“To triumph fully, evil needs two victories, not one. The first victory happens when an evil deed is perpetrated; the second victory, when evil is returned” -Miroslav Volf
Traumatic experiences and the witnessing of great injustices can have powerful effects. Take, as only one example, our distinct recollections and responses each year to the tragedies of 9/11. A couple days ago, as this anniversary passed, I found myself scrolling through social media’s anecdotes and mourning, for better and for worse. I found myself reflecting again on the enormous social, moral, and ethical influence that event has had in our country. As I saw things like #NeverForget scroll by over and over, I wondered again what a faithful Christian response is toward such moments.
Is never forgetting really a step forward?
What are the results of our deep hurts and resentments?
What might it look like to remember such travesties in a way that seeks reconciliation?

**Goals**:
1/ In the 9/11 reflection, when does evil win its second victory?
2/ In the 9/11 reflection, what kinds of influence does the writer say that event has had in the country?
3/ Carry on writing the 9/11 reflection from its final line.

**Given material**:
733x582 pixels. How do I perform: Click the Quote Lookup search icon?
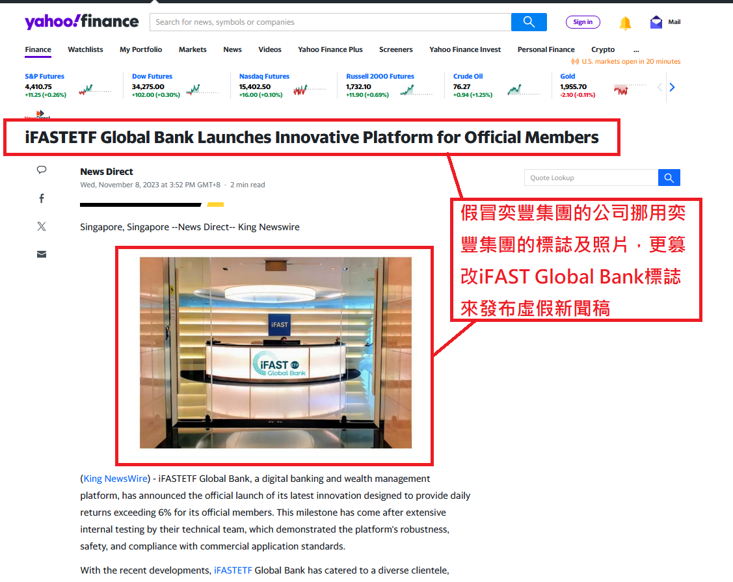point(669,177)
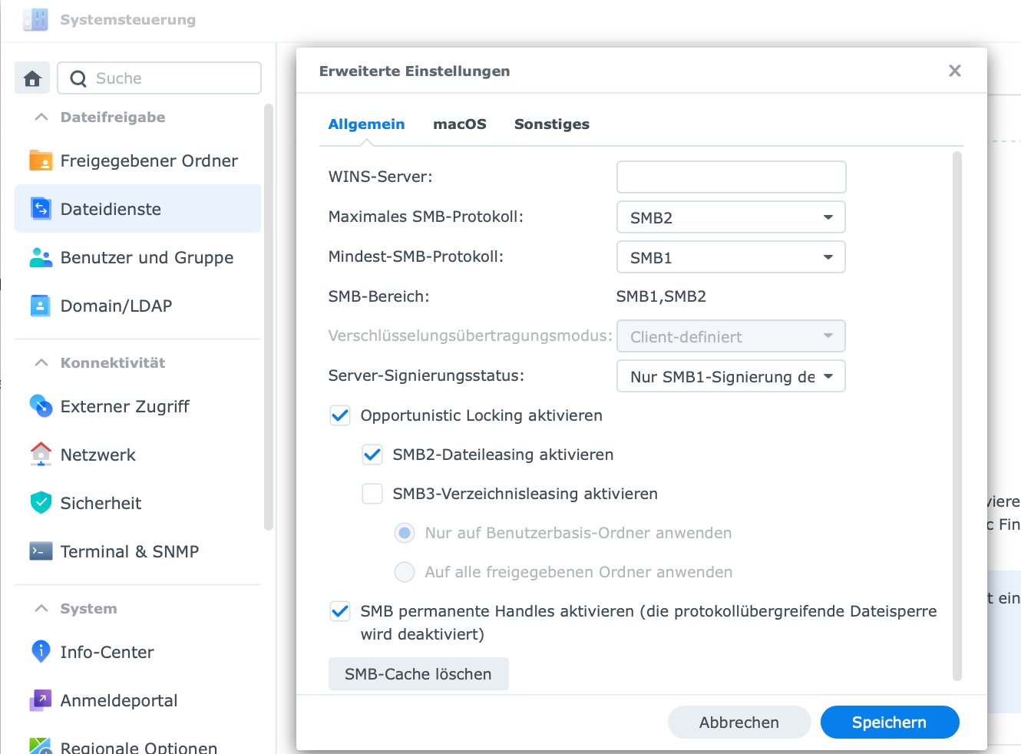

**Answers by task**:
1/ When evil is returned.

2/ Social, moral, and ethical.

3/
In his book, The End of Memory: Remembering Rightly in a Violent World, Miroslav Volf takes on the arduous and complex task of considering our own process of remembering, from a Christian perspective. Volf, today a theologian and author at Yale, was a young theology graduate married to an American woman and the son of a pastor in former Yugoslavia. In 1984, these characteristics, among others, led to significant suspicions from his fellow servicemen. Volf became the victim of extended, belabored interrogation as a suspected threat to the communist regime.
Volf writes from the honesty of his own experience, hoping to orient our own reflections of the violence and evil in our world around who we understand God to be. His work reminds us that our memory and reactions to evil, however apparent or subtle they may be, are crucial to the Christian’s own experience and embodiment of God’s work of reconciliation in the world.
The memory of wrongdoing has powerful effect. When given over to an unbridled sense of retribution, the evil of the perpetrator is not, contrary to popular thought, ended. It, instead, further violates the victim through the vicious cycle of continued violence. The maxim “violence breeds violence” comes to mind as Volf points toward the hope and power of true reconciliation. His work is rooted in the scandalous reality of Christ’s life, death, and resurrection:
“The death of Christ understood as an act of grace is an undeniable offense against dues-paying morality governed by a need to restore the balance disturbed by transgressions” (111).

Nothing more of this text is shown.